◆ FRAGMENTO CITADO
· · · · · · ·

Habría que pensar cómo 
o, quizás, en cuánto los gestos literarios pueden inscribirse en 
el derrotero siempre incierto que marca este presente ultra capitalista. Un presente 
políticamente debilitado para favorecer la espectacularización de 
lo que entendemos por realidad. Así es. Una forma discursiva que rasa y 
arrasa los dilemas hasta conseguir instalar un estado "de lo mismo", 
inscrito bajo la forma saturante de la mera impresión. Se trata, claro, 
de un acucioso programa político fundado en 
el 
deseo de renunciar a cualquier revisión crítica para favorecer así 
el flujo permanente del objeto y de la deshistoria que necesita el objeto para 
instalar su veloz e incesante recambio. 
En ese sentido la pregunta más 
pertinente en relación a la circulación literaria -en este particular 
contexto chileno- radica en cómo manejar la noción de tradición 
literaria para pensar, precisamente, los movimientos de la escritura en relación 
con los formatos que la posibilitan. 
Porque pienso que las producciones 
literarias forman parte de una comunidad o de un mapa textual o de un territorio 
material de la letra. Más aún, me atrevo a aventurar que la literatura 
puede formularse, en gran medida, como un amplio y sostenido diálogo histórico 
-desde la tensión, la intención o la cercanía- entre prácticas 
literarias que se emplazan y se amplían. Digo, se emplazan y se amplían 
mediante un conjunto de técnicas en las que no se renuncia al jirón, 
al fragmento e incluso la reescritura de la escritura, tal como lo hiciera de 
manera magistral James Joyce y su crucial Ulises o, para citar un trabajo local, 
la reescritura irónica y política de Don Juan Tenorio en la novela 
María Rosa, Flor de Quillén, publicada en 1927 por la brillante 
escritora Marta Brunet.
 
En definitiva, lo que quiero señalar es 
que las producciones literarias están implicadas unas con otras, de manera 
consciente o inconsciente, puesto que la letra que las organiza procede de un 
campo cultural pleno de materiales disponibles para ser repensados y recorridos 
una y otra vez.
Me propongo ahora leer la novela Réplicas de 
Nicolás Poblete (Editorial Cuarto Propio, Santiago, 2004) a partir 
de algunos de los sentidos que el texto va emitiendo, en la medida que su propuesta, 
me parece, renuncia a la linealidad argumental, la dificulta, la pospone, la enmascara, 
para privilegiar, en cambio, la multiplicidad de escenas, los gestos inconclusos 
de los personajes, ciertos hilos culturales preponderantes y reconocibles en el 
interior de la historia social. La novela se cursa desde la letra como goce y 
construcción, apelando a una estructura narrativa temblorosa, que se vuelve 
simétrica con su título, los temblores amenazantes una vez que se 
hubo de producir el devastador terremoto.

· · · · · · ·

◆ TAREAS
1 > Según el fragmento sobre la tradición literaria, ¿en qué año se publicó la novela María Rosa, Flor de Quillén?
2 > Sigue escribiendo el fragmento sobre la tradición literaria a partir de su última oración, la que termina en «devastador terremoto».
Las entradas no guardan relación con el fragmento.

· · · · · · ·

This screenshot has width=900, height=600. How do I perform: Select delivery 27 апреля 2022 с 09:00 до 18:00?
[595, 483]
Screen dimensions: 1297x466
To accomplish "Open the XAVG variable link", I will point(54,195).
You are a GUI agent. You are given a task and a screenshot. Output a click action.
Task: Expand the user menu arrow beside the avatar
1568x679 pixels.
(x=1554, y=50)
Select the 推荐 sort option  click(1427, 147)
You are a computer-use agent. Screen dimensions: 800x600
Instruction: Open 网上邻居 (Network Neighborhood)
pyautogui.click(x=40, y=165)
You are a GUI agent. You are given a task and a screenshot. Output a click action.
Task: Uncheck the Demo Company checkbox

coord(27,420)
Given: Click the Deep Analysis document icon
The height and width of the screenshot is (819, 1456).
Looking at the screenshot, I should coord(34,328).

· · · · · · ·

◆ RESPUESTAS DEL EJERCICIO
1 > En 1927.

2 >
La noción de réplica, 
entonces, transita por un doble carril de sentido. Por una parte alude a los movimientos 
telúricos -la protesta majestuosa de la naturaleza, el desorden en el interior 
de su programa y las réplicas que se producen violentas y sistemáticas 
para reordenar- pero también puede ser entendida como el derecho legítimo 
y hasta jurídico de responder: el derecho a réplica. Quiero decir, 
la elaboración de una respuesta.
Pero, la respuesta-réplica 
requiere de un antecedente, de la misma manera que la réplica telúrica 
mantiene una correlación con el terremoto. Entonces, habría que 
pensar qué es lo replicado, cuál es ese primer discurso eludido 
que requiere ser acotado. ¿Qué replica la novela?, me pregunto.
Una 
primera imagen posible, una entre otras, podría estar ligada con el niño-monstruo, 
el macroencefálico de Réplicas, ese niño monstruo 
que ya ha transitado la narrativa chilena con una persistencia sorprendente, luego 
que emergiera bajo la forma del doloroso alado niño de Alsino de 
Pedro Prado, para ser intensificado en Patas de Perro de Carlos Droguett 
en la figura de Bobi, mitad niño, mitad perro y más adelante en 
la forma de Boy el infante que va a ser confinado al jardín de los monstruos, 
en El Obsceno Pájaro de la Noche de José Donoso.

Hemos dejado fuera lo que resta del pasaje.